Getting ready to undertake a new business idea?
Wondering how to get funding for a startup?
Starting a new business comes with a lot of challenges. Out of these many challenges, acquiring funding can be one of the most difficult.
If you need help with the funding process, you need to be aware of the primary startup funding stages.
Below I’ll give you an overview of the five primary stages of funding that you need to know about if you want to fund your startup successfully.
Stage 1: Seed Capital
The seed capital funding stage is the earliest stage of the funding process. In this stage, you will acquire the initial funding for your startup. Typically, the funds you raise during this stage will allow you to perform market research or develop new products.
In this stage, funding will usually come from personal sources as well as from friends and family. The amount raised at this stage of the funding process may amount to as little as $10,000, or it could be much more.
In practice, personal sources may end up including credit cards, home equity lines of credit, or even retirement savings. Other sources may come from friends and family, crowdfunding, or the government.
Once you have this initial “seed,” you will be able to get started on your new business.
Stage 2: Angel Investor Funding
The next stage in the startup funding process will be to look for funding from angel investors. In this stage, you will begin to reach out beyond your friends and family to these wealthy individuals who have an interest in investing in your company.
The SEC defines accredited angel investors as individuals who have a net worth of over $1 million in addition to an annual income of over $200,000 a year.
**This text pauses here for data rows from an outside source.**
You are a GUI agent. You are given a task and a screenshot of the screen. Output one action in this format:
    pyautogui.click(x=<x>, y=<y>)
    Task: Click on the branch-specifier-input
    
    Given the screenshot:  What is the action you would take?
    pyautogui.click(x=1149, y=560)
In exchange for a piece of ownership in the startup or convertible debt, these affluent individuals will help to provide capital for startups, typically between $25,000 and $100,000.
This funding stage may begin for a variety of reasons but it is typically used to begin scaling the startup, increase product development funding, or to fund additional marketing efforts. It can expand the startup team and leverage the success that the startup has had so far, building on the team’s momentum.
It’s not necessary for a startup to have profits at this stage, but it should have a proven business model canvas that will impress and win over any potential angel investors.
Stage 3: Venture Capital Financing
In the next of the startup funding stages, it’s time to start raising venture capital. Usually, startups at this stage have already been distributing and selling a product or providing a service for some time. However, the business may or may not be profitable yet.
Compared to the size of the angel investments, venture capital investments will often be much larger. Venture capitalists often want to invest a large amount of money into a business, often in the millions of dollars.
For the venture capital stage, there will usually be multiple rounds of venture capital funding. Each of the rounds represents a letter of the alphabet. These rounds, for example, will be series A, B, C, etc.
In exchange for funding from venture capitalists, they will usually receive preferred stock in the company.
Stage 4: Mezzanine Financing & Bridge Loans
The next of the startup funding stages mezzanine financing and bridge loans. This stage comes when your startup is really beginning to grow in size.
It may be time to start trying to scale the business to a big extent and the startup should have a superior product or service commercially available at this point. The startup should also have some revenue coming in, although it may not quite be profitable yet.
Bridge funding comes in when the startup is beginning to look for and act on various opportunities in which it requires additional funding. It may be getting ready for an IPO (initial public offering). It may also be considering acquiring a competing business or making a management buyout.
This type of funding is very popular with companies that are still in the stage just prior to the IPO funding stage. After the company goes public, proceeds from the IPO can help pay back the investors from this funding stage.
Stage 5: IPO (Initial Public Offering)
Finally, after all of the other funding stages, it is time for the Initial Public Offering or the IPO. This stage is when the stock is open to the public, and people can begin buying shares in the company.
Investment bankers help with the process and commit to selling a certain number of the company’s shares at a certain price to raise money for the company.
Although it has some drawbacks, there are many advantages to the IPO funding stage. These can include:
- Access to additional capital through the selling of company stocks
- A stock value that will rise over time if the company performs well
- Stocks that can act as an incentive for the company’s employees
- Shares of the company that can serve as liquid equity
- Going public, which can work as a promotional tool to increase awareness of the company
The IPO funding stage is the final stage in the funding process. It can be a huge help in moving the business forward and giving the startup a strong push ahead.
Making the Most of the Startup Funding Stages
Funding is critically important for startups of all kinds. If you’re looking at undertaking the creation of a new company or startup, you need to know these stages well.
It’s best not to rush into any stage of the process until you’re ready. That way, you can make sure that you perform each stage of funding at the best part of the startup’s lifecycle.
It takes time to build a company from the ground up. However, successful startup funding can provide the momentum an entrepreneur needs to get a company off the ground. The startup funding stages above work as the oil that lubricates a new company and takes a startup from initial idea to unprecedented success.